天都を守りし者達

Side・ラインハルト


 大和君がウロボロスを、真子がフェニックスを、そしてレックス、ローズマリー、ミューズ、サヤの4人がスレイプニルを討伐した姿を横目で確認しながら、私はウイング・クレストの援護を受けながら、M-Wランクモンスター フラッド・クレインと相対している。

 アクア・ロックの災害種であり、更に余剰魔力の翼を含め2対4枚の翼を持つフラッド・クレインは、風属性の同族亜種モンスター ルドラ・ファウルに匹敵か凌駕する飛行速度を有し、水属性魔法アクアマジックの精度も高い。

 しかも災害種は2ランク上、さらにWランクということでもう1ランク上相当の魔物とされるから、このフラッド・クレインはO-UランクかO-Rランク相当の魔物ということになる。

 飛鳥殿と真桜殿に稽古をつけていただき、レベル77になった私ではあるが、さすがにOランク相当の魔物を単独討伐できると思う程自惚れてはいない。

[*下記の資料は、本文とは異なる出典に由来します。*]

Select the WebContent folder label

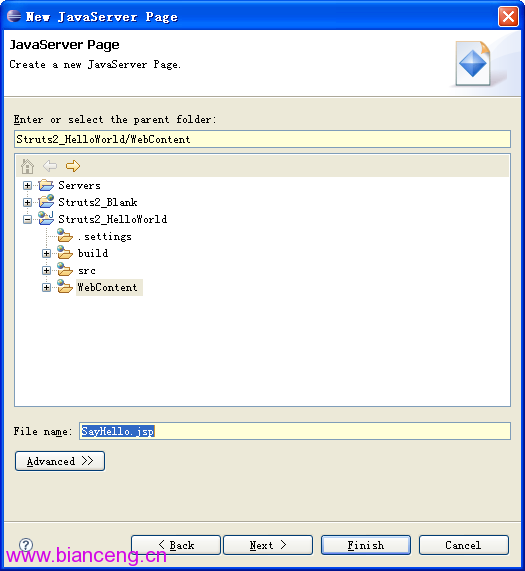(107, 287)
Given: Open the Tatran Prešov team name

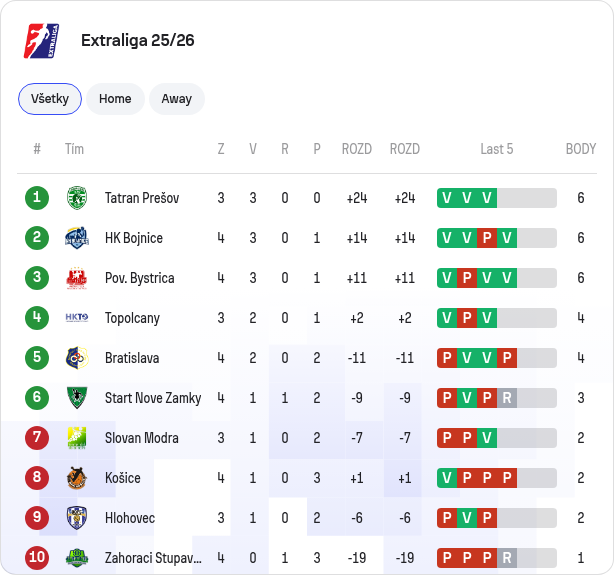Looking at the screenshot, I should pos(142,198).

 エリスやマルカがいれば考えたし、シエルの援護も加われば更に楽になると思うが、今回は3人ともフロートに残してきているのだから、無い物ねだりになるな。

 3人もレベルを上げ、マルカはレジーナを出産して間もないというのにレベル68に、シエルはレベル43のハイラビトリーに、エリスに至ってはレベル63のエンシェントエルフに進化している。

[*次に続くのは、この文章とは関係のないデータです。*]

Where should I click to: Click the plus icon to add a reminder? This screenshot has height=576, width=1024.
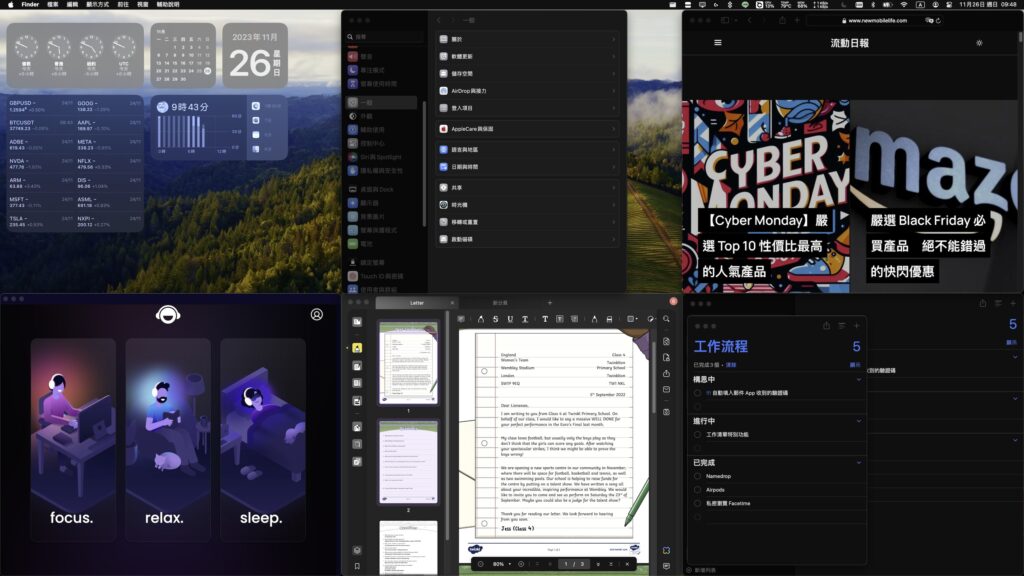pyautogui.click(x=856, y=326)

 ありがたいことではあるが、急激にレベルが上がってしまったのも間違いないから、マルカの体調が戻るであろう夏あたりから狩りの回数を増やし、感覚に慣れておく必要があるとも考えている。


 今はその3人に代わって、ウイング・クレストのミーナ、リディア、ルディア、アテナ、エオスが私のフォローをしてくれているし、終焉種を倒した者達もこちらに向かってきているから、倒せずともしばらく抑えておけば、後は何とでもなるだろう。


 だが私のハンターとしてのプライドは、それを許さない。


 さすがに終焉種討伐に挑むつもりはないが、私が相対しているのは災害種であり、ウイング・クレストの援護ももらえているのだから、相手がOランク相当とはいえ、M-Wランクモンスターならば倒しておきたい。

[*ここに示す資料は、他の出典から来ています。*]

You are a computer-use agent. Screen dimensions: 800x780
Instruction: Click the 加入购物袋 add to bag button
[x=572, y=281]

 神帝の魔力によって、複数匹が終焉種に進化しているが、他にも進化する可能性がある魔物もいると神託が下っており、しかもどこに生息しているのかも定かではない。

 それ故に連邦天帝国は厳戒態勢を敷いており、天樹城のあるフロートも例外ではない。

 神託の内容は終焉種のみだったが、異常種や災害種も当然のように増えているだろうから、エンシェントクラス達を派遣することは増えるだろう。

 天帝である私が派遣されることは無いが、だからこそフロートを襲うような魔物は、私が討伐するべきだと考える。

 戦うぐらいなら逃げろと言われてはいるが、エンシェントクラスの天帝が魔物に尻尾を巻いて逃げるなど、天帝国分裂といった事態を招きかねないし、何より私自身にそのつもりは一切ないのだ。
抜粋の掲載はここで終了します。